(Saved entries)
• • • • •

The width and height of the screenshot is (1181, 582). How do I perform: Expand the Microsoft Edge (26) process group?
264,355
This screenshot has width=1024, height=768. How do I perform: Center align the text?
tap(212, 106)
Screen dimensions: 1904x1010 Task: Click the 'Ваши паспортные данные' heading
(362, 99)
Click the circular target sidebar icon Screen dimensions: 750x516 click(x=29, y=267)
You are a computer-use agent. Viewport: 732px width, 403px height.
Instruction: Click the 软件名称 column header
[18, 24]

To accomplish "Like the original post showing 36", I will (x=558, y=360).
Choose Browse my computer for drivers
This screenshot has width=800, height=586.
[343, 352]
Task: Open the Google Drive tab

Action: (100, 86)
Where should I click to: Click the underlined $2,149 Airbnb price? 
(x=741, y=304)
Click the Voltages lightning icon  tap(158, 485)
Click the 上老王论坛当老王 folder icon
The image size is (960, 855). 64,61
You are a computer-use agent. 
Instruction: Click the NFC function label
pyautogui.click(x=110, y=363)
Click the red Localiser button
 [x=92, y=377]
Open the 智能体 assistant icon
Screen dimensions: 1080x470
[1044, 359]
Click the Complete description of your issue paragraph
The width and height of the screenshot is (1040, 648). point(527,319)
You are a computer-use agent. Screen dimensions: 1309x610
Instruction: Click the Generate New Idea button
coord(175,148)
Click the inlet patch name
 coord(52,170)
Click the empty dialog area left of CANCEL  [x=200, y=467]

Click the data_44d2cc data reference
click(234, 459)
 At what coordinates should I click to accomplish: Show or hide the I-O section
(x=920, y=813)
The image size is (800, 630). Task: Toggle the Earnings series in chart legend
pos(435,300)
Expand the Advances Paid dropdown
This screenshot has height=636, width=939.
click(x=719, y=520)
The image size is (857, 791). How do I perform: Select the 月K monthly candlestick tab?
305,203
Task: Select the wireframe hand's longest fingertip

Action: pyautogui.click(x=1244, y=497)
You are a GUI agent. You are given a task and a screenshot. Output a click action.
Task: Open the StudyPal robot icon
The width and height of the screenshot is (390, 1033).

• • • • •

** Exercise instructions **
Copy out every line of the data where the word "agent" occurs.

** Solution for this problem **
You are a computer-use agent. Viewport: 732px width, 403px height.
You are a computer-use agent. 
You are a computer-use agent. Screen dimensions: 1309x610
You are a GUI agent. You are given a task and a screenshot. Output a click action.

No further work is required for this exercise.